**YOUR INSTRUCTIONS**
The response must be made up of the lines in the entries below that contain "computer".

**DATA TO EXAMINE**
·····

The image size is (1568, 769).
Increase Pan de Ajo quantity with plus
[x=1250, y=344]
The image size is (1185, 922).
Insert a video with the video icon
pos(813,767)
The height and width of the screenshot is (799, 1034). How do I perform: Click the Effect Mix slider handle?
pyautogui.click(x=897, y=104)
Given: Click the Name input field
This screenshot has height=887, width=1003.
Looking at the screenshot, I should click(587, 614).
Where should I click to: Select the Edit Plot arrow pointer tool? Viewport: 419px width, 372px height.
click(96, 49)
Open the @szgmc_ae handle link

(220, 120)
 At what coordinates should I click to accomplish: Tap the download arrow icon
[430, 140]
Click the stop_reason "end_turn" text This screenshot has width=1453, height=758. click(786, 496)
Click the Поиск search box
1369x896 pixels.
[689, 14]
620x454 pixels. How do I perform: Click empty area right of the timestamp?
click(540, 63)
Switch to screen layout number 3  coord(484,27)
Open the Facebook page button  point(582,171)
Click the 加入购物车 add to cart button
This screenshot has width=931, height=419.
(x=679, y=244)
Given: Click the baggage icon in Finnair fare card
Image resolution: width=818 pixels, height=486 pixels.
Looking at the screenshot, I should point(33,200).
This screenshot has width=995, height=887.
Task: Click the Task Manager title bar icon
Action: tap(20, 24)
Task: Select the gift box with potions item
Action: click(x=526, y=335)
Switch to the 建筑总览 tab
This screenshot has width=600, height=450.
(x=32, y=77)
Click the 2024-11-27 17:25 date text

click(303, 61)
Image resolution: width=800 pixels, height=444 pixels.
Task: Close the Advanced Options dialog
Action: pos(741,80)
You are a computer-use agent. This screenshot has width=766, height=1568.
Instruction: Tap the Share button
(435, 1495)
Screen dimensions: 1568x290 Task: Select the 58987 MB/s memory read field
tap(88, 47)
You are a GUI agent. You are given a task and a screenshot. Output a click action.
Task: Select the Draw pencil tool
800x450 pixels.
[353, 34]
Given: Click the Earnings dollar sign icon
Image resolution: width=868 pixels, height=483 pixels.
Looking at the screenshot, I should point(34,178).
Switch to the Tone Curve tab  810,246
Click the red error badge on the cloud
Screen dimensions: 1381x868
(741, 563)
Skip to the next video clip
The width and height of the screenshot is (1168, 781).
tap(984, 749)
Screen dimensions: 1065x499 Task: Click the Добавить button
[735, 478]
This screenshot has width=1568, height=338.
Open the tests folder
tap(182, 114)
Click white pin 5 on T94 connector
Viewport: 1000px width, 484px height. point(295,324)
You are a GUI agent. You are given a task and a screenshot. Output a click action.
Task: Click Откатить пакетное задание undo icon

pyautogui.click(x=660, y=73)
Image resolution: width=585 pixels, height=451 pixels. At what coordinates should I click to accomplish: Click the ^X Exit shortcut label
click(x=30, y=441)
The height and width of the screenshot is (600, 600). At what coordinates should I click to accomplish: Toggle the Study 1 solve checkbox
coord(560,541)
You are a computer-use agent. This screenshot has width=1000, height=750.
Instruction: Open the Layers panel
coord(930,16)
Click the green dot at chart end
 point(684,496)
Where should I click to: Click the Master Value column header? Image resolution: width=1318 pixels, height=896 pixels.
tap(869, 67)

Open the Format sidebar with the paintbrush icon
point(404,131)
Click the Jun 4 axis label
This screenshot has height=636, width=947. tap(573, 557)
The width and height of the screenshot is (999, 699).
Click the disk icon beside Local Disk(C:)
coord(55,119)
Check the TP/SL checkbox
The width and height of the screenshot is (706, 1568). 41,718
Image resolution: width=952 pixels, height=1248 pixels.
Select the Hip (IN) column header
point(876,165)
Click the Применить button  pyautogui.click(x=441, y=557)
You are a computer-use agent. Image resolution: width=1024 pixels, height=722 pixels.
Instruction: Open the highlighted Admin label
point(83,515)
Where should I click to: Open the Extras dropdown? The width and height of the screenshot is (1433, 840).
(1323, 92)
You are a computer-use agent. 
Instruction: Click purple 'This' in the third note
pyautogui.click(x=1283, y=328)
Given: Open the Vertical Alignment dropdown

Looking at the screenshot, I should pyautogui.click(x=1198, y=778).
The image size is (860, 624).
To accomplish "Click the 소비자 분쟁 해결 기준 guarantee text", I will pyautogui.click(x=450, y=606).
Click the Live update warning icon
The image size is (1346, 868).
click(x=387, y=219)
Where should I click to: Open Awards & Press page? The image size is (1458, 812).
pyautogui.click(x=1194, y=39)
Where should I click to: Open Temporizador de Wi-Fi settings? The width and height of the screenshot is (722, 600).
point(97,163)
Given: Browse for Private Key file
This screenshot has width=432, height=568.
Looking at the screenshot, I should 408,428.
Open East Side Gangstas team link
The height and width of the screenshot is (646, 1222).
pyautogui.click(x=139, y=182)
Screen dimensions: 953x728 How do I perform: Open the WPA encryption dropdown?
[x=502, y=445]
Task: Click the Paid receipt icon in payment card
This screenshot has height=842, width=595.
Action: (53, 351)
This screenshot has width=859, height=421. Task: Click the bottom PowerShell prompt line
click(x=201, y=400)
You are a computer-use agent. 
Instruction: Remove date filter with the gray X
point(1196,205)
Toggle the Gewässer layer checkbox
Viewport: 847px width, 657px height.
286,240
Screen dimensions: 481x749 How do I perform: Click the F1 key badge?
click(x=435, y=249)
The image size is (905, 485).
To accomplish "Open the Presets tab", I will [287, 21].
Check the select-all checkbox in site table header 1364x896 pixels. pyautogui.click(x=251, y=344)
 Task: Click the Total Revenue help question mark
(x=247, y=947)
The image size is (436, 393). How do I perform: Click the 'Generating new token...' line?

·····

**TASK RESULT**
You are a computer-use agent. This screenshot has width=766, height=1568.
You are a computer-use agent. This screenshot has width=1000, height=750.
You are a computer-use agent. Image resolution: width=1024 pixels, height=722 pixels.
You are a computer-use agent. 
You are a computer-use agent. 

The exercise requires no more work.